The taxi-app goldrush continues apace, with southeast Asia's Grab in line for a $2.5 billion injection, the largest ever financing round seen in the region.
The funding is being led by China's dominant taxi-app Didi Chuxing and Japan's investment behemoth SoftBank Group. The pair will put up to $2 billion into Grab, according to a Didi statement, with another $500m coming from elsewhere.
According to its Crunchbase entry, the latest round means that Grab has raised $3.44 billion since its launch in 2012.
Its app has been downloaded more than 50 million times; it handles 3 million rides a day across its various transportation businesses, has more than one million drivers on its books and operates in 65 cities in seven countries.
It also has GrabPay, a digital wallet product originally designed to pay for rides but which it is looking to expand into other sectors.
Grab's CEO Anthony Tan is embracing this dual approach. He said that the funding will help Grab "achieve an unassailable market lead in ridesharing, and build on this to make GrabPay the payment solution of choice for Southeast Asia."
However, Grab's $2.5 billion and funding generally pales into insignificance compared with Didi.

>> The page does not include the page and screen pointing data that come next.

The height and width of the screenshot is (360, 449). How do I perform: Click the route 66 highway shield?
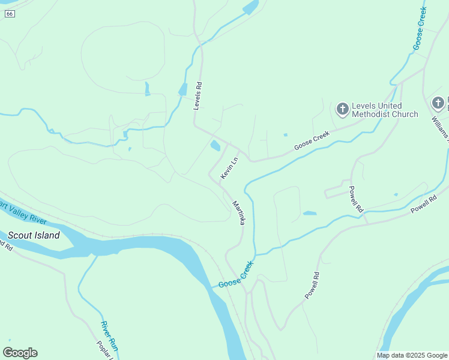click(x=10, y=14)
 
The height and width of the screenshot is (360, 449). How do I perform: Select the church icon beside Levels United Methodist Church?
click(x=342, y=109)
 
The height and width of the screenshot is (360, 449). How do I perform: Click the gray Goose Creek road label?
click(x=312, y=142)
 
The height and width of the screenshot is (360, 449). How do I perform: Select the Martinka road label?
click(x=238, y=212)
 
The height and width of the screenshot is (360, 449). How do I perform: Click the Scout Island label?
click(x=34, y=235)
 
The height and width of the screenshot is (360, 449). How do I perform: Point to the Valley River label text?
click(x=25, y=213)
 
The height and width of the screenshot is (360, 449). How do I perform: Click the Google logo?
click(x=20, y=352)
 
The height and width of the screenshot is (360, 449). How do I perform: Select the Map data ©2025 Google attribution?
click(x=412, y=355)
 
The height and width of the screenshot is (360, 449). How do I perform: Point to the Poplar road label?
click(x=105, y=352)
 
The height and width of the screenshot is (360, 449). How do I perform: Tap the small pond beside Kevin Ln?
click(x=215, y=145)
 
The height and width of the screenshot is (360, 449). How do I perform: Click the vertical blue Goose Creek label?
click(x=420, y=28)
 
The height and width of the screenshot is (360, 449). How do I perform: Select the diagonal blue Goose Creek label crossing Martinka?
click(x=236, y=274)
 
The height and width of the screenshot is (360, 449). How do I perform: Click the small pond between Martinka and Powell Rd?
click(x=310, y=213)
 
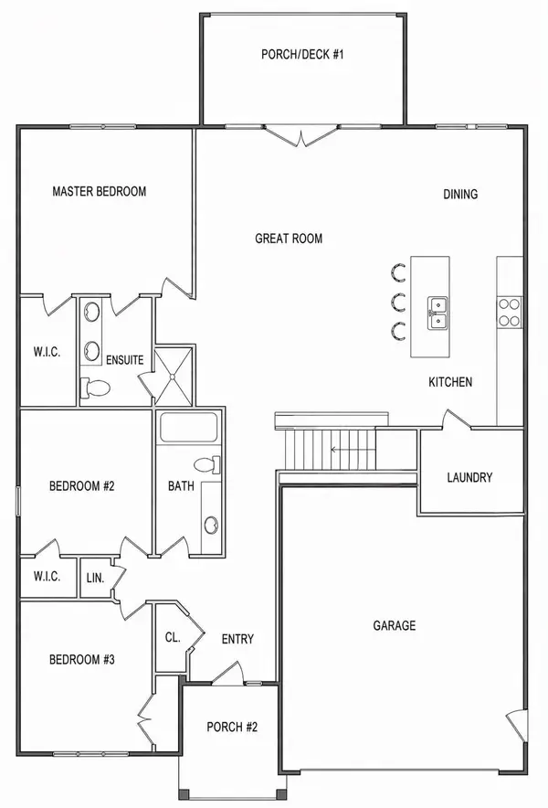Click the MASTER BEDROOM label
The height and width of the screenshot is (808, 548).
100,191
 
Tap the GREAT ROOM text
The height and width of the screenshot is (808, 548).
289,239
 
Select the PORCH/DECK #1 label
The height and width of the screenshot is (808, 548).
301,54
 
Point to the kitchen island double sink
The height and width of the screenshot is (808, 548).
437,312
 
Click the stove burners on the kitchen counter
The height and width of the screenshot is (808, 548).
509,313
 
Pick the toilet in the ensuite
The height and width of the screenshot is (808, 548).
95,388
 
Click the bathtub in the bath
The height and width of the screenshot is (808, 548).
188,428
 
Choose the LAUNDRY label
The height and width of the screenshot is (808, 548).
469,477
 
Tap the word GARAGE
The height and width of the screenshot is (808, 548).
395,625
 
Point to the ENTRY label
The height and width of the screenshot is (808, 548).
237,639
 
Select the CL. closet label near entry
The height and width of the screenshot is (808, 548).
171,638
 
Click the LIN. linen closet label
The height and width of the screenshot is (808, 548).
95,579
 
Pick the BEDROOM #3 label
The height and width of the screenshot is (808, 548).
81,659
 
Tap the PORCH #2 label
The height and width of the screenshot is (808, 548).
232,728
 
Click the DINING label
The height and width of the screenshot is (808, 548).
460,194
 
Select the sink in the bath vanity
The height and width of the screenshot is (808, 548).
211,525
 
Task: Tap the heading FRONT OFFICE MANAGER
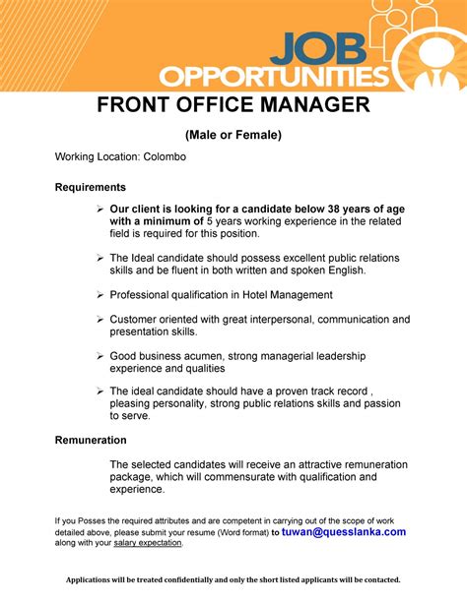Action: point(233,106)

This April it confirmed a $5.5 billion round, bringing the total raised so far to just shy of $13 billion.
And while Grab sees three million rides a day, Didi is handling 20 million.
Softbank meanwhile got its fingers burnt when it was forced to write down its investment in India's taxi app business Ola. It was part of a $400 million Series E round in April 2015, led by Russian investment firm DST Global.